Married now in due form, trained in the use of many weapons, and rich in wealth, the princes, those jewels among men, lived among their friends and kinsfolk, giving themselves to the service of their father. Some days passed, and then one morning Dasharatha, the delight of the Raghus, spoke to Bharata, the son of Kaikeyi. My son, he said, this prince, the son of the king of Kekaya, your brave uncle Yudhajit, has come here to take you to his father’s capital, and he is waiting on you now. When Bharata, Kaikeyi’s son, heard this, he made ready at once to go, and Shatrughna with him. He took his leave of his father Dasharatha, and of Rama, who did great things without ever seeming to strain for them, and of his three mothers, Kausalya and Sumitra and Kaikeyi, and then the brave Bharata, a jewel among men, set out with Shatrughna for the country of Kekaya. Yudhajit, overjoyed to have the two of them in his charge, reached his own city and entered it with all the proper rites, and his father was well pleased.

A key to reading this (Yudhajit and Kekaya): Yudhajit is a son of the king of Kekaya, who is Kaikeyi’s father, which makes him Bharata’s maternal uncle. Kekaya was a country in the far northwest. This journey of Bharata and Shatrughna to their mother’s family matters a great deal for the story to come in the Ayodhyakanda, because when the moment of Rama’s crowning arrives, Bharata will be far away and not in Ayodhya at all.

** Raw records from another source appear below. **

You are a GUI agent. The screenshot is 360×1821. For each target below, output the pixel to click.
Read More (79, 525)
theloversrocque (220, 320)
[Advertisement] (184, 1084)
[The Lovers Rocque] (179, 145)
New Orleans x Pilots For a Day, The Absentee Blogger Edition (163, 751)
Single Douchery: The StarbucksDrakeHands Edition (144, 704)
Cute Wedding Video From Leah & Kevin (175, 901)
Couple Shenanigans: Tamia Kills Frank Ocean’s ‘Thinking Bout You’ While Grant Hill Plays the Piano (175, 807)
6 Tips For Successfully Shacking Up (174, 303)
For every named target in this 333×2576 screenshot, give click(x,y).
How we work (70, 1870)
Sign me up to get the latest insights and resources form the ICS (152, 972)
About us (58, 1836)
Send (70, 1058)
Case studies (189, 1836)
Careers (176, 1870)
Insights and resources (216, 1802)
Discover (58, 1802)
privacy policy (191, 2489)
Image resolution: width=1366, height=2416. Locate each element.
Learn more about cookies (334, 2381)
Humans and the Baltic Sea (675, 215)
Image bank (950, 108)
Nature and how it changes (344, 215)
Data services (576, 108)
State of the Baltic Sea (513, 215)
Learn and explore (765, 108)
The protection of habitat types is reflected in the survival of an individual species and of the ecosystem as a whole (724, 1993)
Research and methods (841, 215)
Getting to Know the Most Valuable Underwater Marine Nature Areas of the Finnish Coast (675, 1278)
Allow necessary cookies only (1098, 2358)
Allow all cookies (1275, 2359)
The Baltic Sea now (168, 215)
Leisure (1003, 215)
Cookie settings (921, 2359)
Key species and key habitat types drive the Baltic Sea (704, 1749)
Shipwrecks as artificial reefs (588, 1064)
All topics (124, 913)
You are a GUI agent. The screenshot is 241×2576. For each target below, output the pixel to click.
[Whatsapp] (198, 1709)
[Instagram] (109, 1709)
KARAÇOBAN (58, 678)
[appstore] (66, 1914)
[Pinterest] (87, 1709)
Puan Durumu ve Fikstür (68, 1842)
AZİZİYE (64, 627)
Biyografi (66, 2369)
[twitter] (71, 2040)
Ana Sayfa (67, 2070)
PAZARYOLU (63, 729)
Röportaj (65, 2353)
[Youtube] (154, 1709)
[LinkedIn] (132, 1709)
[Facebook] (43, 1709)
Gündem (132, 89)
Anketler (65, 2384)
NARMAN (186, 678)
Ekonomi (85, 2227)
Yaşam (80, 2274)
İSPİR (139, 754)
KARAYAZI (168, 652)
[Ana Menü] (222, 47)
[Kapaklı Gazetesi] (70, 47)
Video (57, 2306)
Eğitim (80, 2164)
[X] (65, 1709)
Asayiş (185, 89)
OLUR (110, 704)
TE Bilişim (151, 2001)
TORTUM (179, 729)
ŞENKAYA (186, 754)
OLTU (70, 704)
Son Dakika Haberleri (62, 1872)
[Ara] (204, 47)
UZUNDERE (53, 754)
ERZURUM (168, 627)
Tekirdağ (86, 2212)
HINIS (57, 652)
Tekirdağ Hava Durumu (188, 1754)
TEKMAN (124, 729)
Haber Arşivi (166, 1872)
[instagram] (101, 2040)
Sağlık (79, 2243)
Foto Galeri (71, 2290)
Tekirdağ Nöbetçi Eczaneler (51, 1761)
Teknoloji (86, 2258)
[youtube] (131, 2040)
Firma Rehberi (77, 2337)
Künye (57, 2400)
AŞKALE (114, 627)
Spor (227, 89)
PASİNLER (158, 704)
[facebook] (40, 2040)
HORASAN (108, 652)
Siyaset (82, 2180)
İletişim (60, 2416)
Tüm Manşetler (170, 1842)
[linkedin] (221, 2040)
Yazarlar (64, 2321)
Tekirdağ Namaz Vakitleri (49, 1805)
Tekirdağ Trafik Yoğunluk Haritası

With Bharata and Shatrughna gone, the mighty Rama and Lakshmana served their father, who was like a god to them, in whatever the hour called for. Setting his father’s word above all else, Rama saw to every matter that touched the people of the city, work that was dear to them and good for them at once. With perfect command of himself, Rama did for his three mothers all that was theirs to have done, and from time to time he gave his care to the weighty affairs of his elders and teachers. So it was that King Dasharatha, the Brahmins, the traders, and every last one of the people of the realm of Ayodhya took pleasure in the temper and the conduct of Rama. Rama, whose valor was true and never failed, stood above all his brothers in the fame he won, and, like the self-born Brahma among all created things, he was the finest of them in every virtue.

On a moonlit night, Rama and Sita seated together on the palace roof among lamps and flowers.

Rama, high of mind and with his heart at rest in his wife, and himself set fast in her heart, lived in happiness with her through many months. Sita was dear to Rama as the life’s companion his father had given him, and with her many virtues and her beauty his love for her only grew and grew. Her husband too, by his own virtues and the grace of his form, won a place in her heart that was twice as sure. Sita, the daughter of Janaka, the princess of Mithila, whose bodily beauty matched the goddesses’ own and who seemed the very shape of beauty made flesh, could read with her mind, down to the smallest thing, even what lay hidden in the deepest part of Rama’s heart. Joined in marriage to that best and most beloved of princesses, Rama, the son of a royal sage, was full of joy and shone with it, as the all-pervading Vishnu, lord of the gods, shines beside Shri, the goddess of fortune.

The gist: Rama gives the bow of Vishnu into Varuna’s keeping, and the party comes home to Ayodhya. The brides take their place in the inner apartments, Bharata and Shatrughna leave for their mother’s family in Kekaya, and the fame of Rama, and his love for Sita, go on growing. Here the Balakanda comes to its close.